* [Texto selecionado]:
Cerca de 150 lideranças e jovens que se consideram atingidos pela cadeia
de mineração e siderurgia ao longo do Corredor de Carajás voltaram a se
encontrar, de 5 a 7 de julho, em Parauapebas, no V Encontro Regional dos
Atingidos pela Vale.
O coletivo aprofundou prioritariamente a reforma do Código de Mineração,
em tramitação no Congresso Nacional, denunciando a exclusão da sociedade civil
organizada de qualquer debate e contestando veementemente o regime de urgência
imposto ao debate parlamentar, também com um ato no centro da cidade de
Parauapebas.
“As empresas tiveram quatro anos de tempo para negociar com o Governo as
características da nova lei, não aceitamos que esse regime de urgência nos
obrigue a debater o Código somente em noventa dias de tempo!” – comentou
Sislene Costa, da rede Justiça nos Trilhos.
O novo Marco Legal da Mineração em tramitação no Congresso ignora de
fato a presença de comunidades e os impactos provocados contra elas. “É como se
o Brasil estivesse tirando minério do deserto” –comenta Mikaell, um dos jovens
do movimento Juventudes Atingidas por Mineração.
Encontro dos atingidos
Estavam presentes no encontro várias lideranças dos assentamentos e
acampamentos de Parauapebas e Canaã de Carajás (Pará), impactados pela
duplicação da ferrovia de Carajás, a nova mina S11D em fase de abertura e o
novo ramal ferroviário de 100Km para garantir o acesso a essa mina.

* [Tarefas propostas]:
A. Liste, por favor, os empreendimentos que, segundo o texto sobre o encontro em Parauapebas, impactam os assentamentos e acampamentos de Parauapebas e Canaã de Carajás.
B. No texto sobre o encontro em Parauapebas, de que rede é Sislene Costa?
C. Prossiga com o texto sobre o encontro em Parauapebas a partir da última frase apresentada.

* [Registros exibidos]:
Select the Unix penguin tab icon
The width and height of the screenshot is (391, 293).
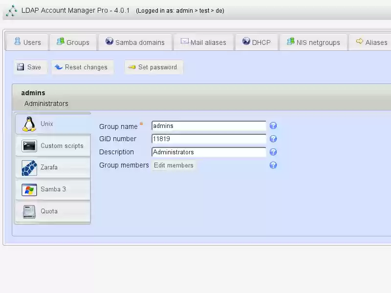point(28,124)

---

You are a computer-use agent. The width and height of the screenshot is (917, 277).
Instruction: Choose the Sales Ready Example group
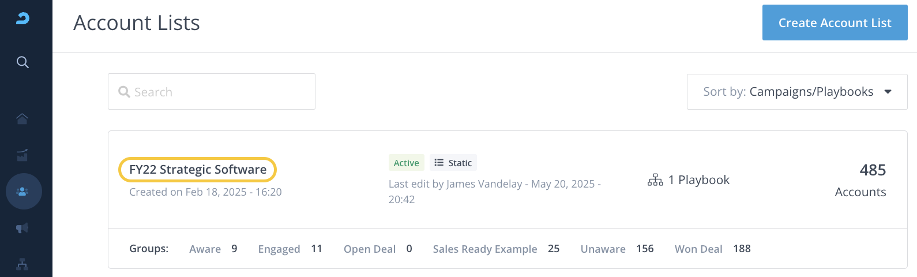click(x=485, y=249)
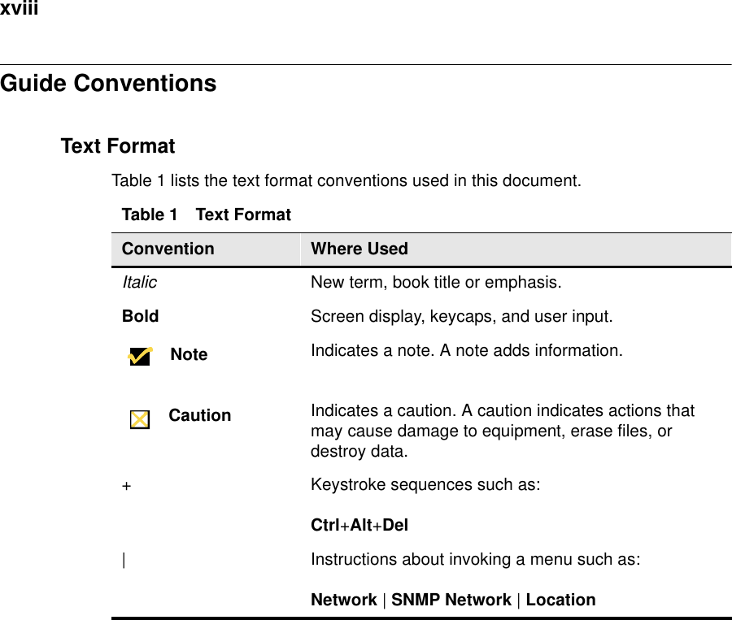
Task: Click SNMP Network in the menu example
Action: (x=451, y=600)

* [Respostas por tarefa]:
A. A duplicação da ferrovia de Carajás, a nova mina S11D em fase de abertura e o novo ramal ferroviário de 100Km para garantir o acesso a essa mina.

B. Da rede Justiça nos Trilhos.

C.
Igualmente atingidos pela nova ferrovia de Carajás em construção,
estavam comunidades e lideranças de Marabá-PA e dos municípios maranhenses de
Açailândia, Buriticupu, S. Rita, Anajatuba, Itapecuru Mirim, São Luís. Na
capital maranhense acrescentam-se os impactos sobre as comunidades de
pescadores, provocados pela ampliação do porto de escoamento de minério, Ponta
da Madeira.
Não faltaram também as lideranças de Piquiá de Baixo, periferia
açailandense gravemente atingida pela poluição das empresas siderúrgicas e da
Vale.
Na mesma semana do encontro, houve pelo menos três interrupções do trem
de minério da Vale, com ocupações dos trilhos por parte de povos indígenas e
comunidades urbanas. O descontentamento das comunidades atravessadas pelo trem
da Vale cresce a cada dia; nem a empresa nem o Estado estão conseguindo
garantir dignidade e respeito aos cerca de dois milhões de moradores da área de
influência da ferrovia.
Impactos da mineração
Cada encontro dos atingidos amplia a noção de impactados pela mineração:
não se trata somente das pessoas mais próximas à mina, precisa considerar
também os problemas causados pela ferrovia inteira, a construção do novo ramal
ferroviário, as linhas de energia, as estradas de acesso à mina e a todas as
novas instalações, a utilização de água para as obras e a poluição das bacias
hidrográficas, o sistema siderúrgico, ambiental e socialmente agressivo,
instalado no bojo do Programa Grande Carajás.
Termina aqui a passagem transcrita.